START INPUT RECORDS
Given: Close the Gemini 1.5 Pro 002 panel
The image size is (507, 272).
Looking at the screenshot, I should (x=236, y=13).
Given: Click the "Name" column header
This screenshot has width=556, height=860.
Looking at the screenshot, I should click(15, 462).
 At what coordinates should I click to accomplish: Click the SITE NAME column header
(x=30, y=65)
END INPUT RECORDS
START INPUT RECORDS
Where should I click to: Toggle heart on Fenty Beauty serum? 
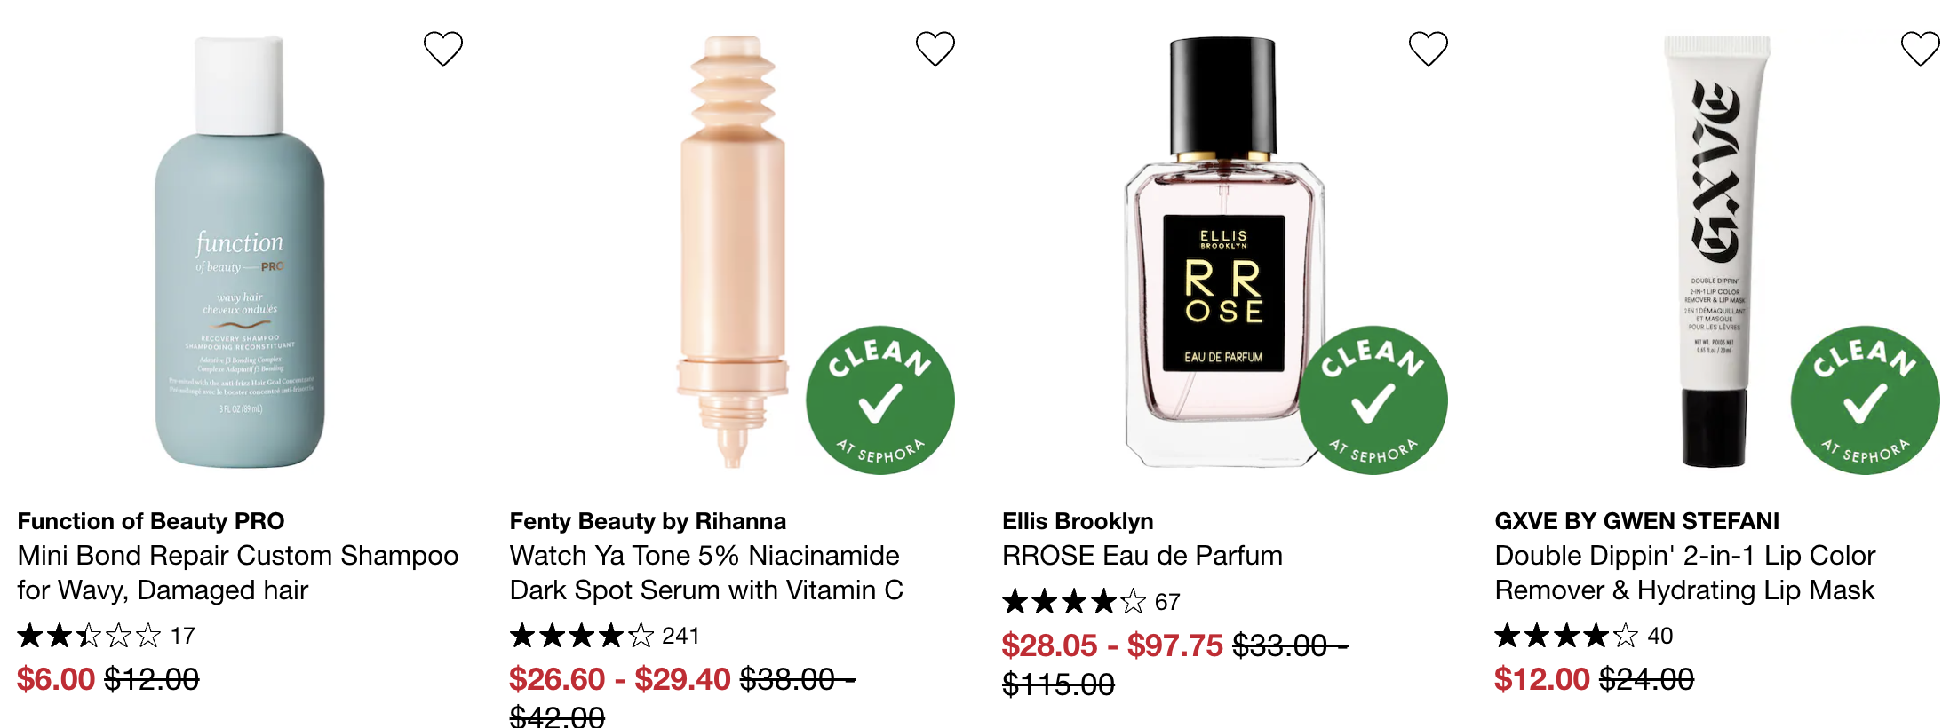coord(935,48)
END INPUT RECORDS
START INPUT RECORDS
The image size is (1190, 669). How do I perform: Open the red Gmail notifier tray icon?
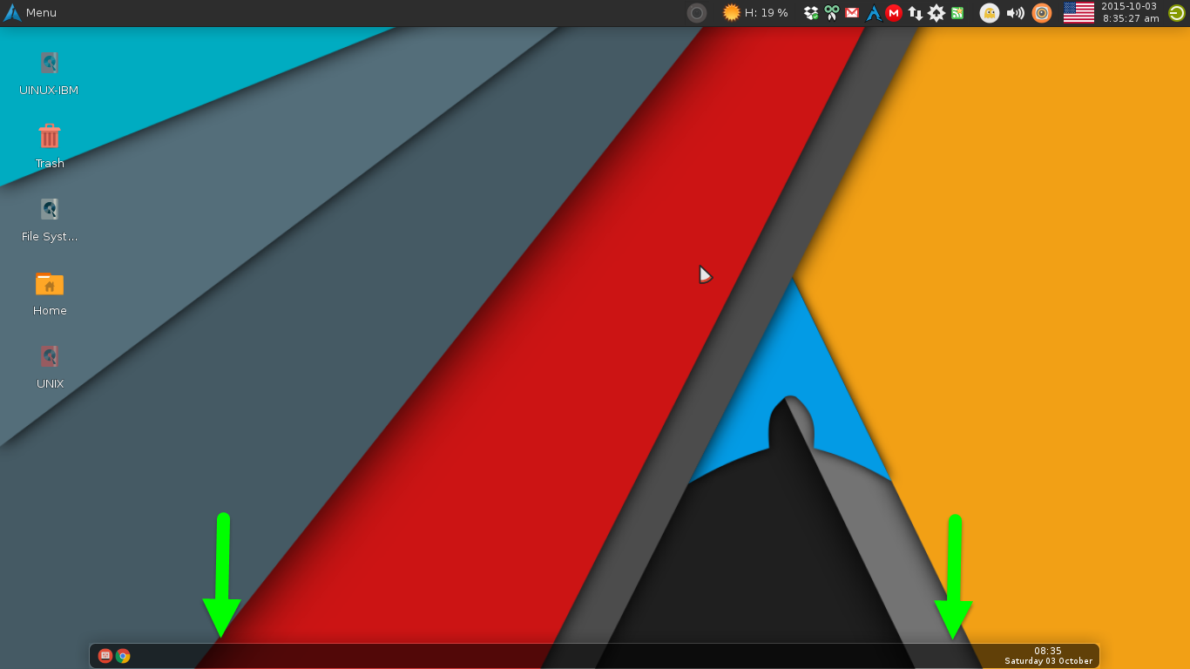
END INPUT RECORDS
• **PROBLEM DESCRIPTION**
Count the lines of the records that contain the word "Given". Give only the count.

• **TASK SOLUTION**
2